Cyber Security and IoT: Fundamentals Matter

Upward Trend

I really struggled to come up with a clever analogy to start this post. In doing so I realized that this exercise was itself, the exact problem I was trying to describe. So much conversation about cyber security, especially cyber security for the Internet of Things (IoT), focuses on the sexy, the complicated, the one-in-a-million. In doing so, we ignore the most common threats and basic attacks.

I would like to argue that if we are to effectively defend ourselves in this new IoT world, we cannot ignore the fundamentals of security.

Marc Blackmer, Cisco Systems
Marc Blackmer is a Product Marketing Manager for Industry Solutions at Cisco Systems.

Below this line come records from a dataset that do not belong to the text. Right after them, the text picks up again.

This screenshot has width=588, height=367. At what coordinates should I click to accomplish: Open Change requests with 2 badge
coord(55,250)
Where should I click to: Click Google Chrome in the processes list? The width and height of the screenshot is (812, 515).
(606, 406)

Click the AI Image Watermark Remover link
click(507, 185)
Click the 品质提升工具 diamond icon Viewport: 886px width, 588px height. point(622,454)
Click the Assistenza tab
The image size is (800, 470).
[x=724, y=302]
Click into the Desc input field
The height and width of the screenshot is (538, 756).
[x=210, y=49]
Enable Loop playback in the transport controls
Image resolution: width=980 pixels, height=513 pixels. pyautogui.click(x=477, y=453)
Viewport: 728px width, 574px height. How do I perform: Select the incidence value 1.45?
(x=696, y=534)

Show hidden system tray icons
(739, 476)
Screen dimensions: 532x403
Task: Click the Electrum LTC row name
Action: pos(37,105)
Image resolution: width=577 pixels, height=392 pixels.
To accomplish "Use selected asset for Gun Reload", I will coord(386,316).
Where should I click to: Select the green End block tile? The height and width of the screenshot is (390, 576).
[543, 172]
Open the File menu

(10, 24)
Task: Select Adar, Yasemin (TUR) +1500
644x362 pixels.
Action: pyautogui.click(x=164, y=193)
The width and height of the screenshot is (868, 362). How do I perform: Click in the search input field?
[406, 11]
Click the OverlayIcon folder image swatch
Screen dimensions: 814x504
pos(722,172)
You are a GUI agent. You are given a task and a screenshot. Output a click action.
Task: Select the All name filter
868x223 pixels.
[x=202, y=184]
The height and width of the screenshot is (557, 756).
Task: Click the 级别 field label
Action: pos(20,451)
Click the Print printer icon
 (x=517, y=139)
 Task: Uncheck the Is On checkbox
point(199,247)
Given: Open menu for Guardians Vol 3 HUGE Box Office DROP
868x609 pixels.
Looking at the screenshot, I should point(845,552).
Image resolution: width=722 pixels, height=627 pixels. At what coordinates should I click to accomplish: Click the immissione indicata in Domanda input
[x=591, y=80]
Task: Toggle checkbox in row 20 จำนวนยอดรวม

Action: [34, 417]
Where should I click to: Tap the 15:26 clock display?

But let’s be honest: the basics are boring. I know that. Many of the practices that are most important are also the ones we’ve heard about before. As we look at them: there isn’t anything new there. That’s true – but I take that as proof that they are sound practices, worthy of keeping top-of-mind, rather than old knowledge that can be discarded.

Here’s what I mean: Recently, I had dinner with one of Cisco’s professional penetration testers. This guy is a true hacker who we’ll call “Bob.” Admittedly, I like talking about Stuxnet or Regin, and I’ve always imagined pen testers on the front lines of the battle against epic malware. So when I sat down with Bob, I was dying to hear him talk shop: undiscovered zero-day threats, crafty exploits, and technical subterfuge.

He thought a bit when I asked him about what he was up to and noted that his crew had, in fact, discovered a new and interesting, zero day vulnerability. “But we didn’t have time to exploit it,” Bob continued. “They had missed so many of the basics that we had totally owned their network at the outset of the engagement.”

Bob and his team were stuck documenting for the customer all the basic security blocking and tackling that they failed to do. There was no time left after all that to even get to the cool “zero day” stuff.

And that scenario isn’t unusual. In fact, Bob explained that the most common problems he finds are so simple and so well-documented that they have been discussed (and exploited) for years. These are problems like SQL injection (long the #1 item on the OWASP Top 1o), as well as other OWASP Top 10 items like broken authentication and cross-site scripting (XSS) vulnerabilities. They’ve been on that list for years – more than a decade in the case of injection attacks.

 

[Read more articles by Cisco’s Marc Blackmer here.]

In Bob’s experience, SQL injection vulnerabilities are “a dime a dozen,” and these could easily be eliminated with very little effort during the development cycle. Sadly, this often fails to happen, and patching the application after it has been deployed is much more difficult. Besides: numbers favor the attackers, as Bob pointed out: “…it just takes one for your network to be pwnd.”

Well-known and well-exploited vulnerabilities take on new urgency as organizations adopt IoT advances. The confluence of these commonly shared vulnerabilities with rapid IoT device development, a rush to market by eager IoT firms and widespread consumer adoption of Internet of Things technologies may mean big problems for both consumer and enterprise networks.

As Bob said to me, “An attacker’s first step is to gain a foothold on your network, and it’s so much easier…” when applications and devices easily give up their secrets. There are countless examples of this. One he shared with me was of popular network device that gave up its password file to any user who could access the device from the public Internet and type in the URL of the file on the device. (I’m being intentionally vague on the details because this device is easily found with a simple Shodan search.)

Closing these common vulnerabilities has been a stated goal of the technology and business community for years. Unfortunately, we aren’t any closer to doing so. On that shaky foundation, the IoT will heap even more weight, adding a scale and the potential for cyber-physical attacks unlike any we’ve seen.

By all means, we should be working to make cybersecurity an integral part of the design and development process. But we also need to build defenses for the imperfect world in which we find ourselves.

So what is an organization to do? First, it’s important to understand that cybersecurity is temporal, not state-based. Just because you’re “secure” now, doesn’t mean you will be next week, tomorrow, or in an hour. Of course, patch management, change management, monitoring, and other technologies are vital.

I am also a big proponent of penetration testing. The bad guys are constantly trying to break your stuff, so I argue that it’s better to have a good guy break your stuff, and then tell you so you know how to fix it.

I’m not confident that we’re going to get the fundamentals right – or that these long-ago identified vulnerabilities will be eradicated any time soon. That makes it imperative to aggressively test our defenses ourselves, and not leave that job to the bad guys.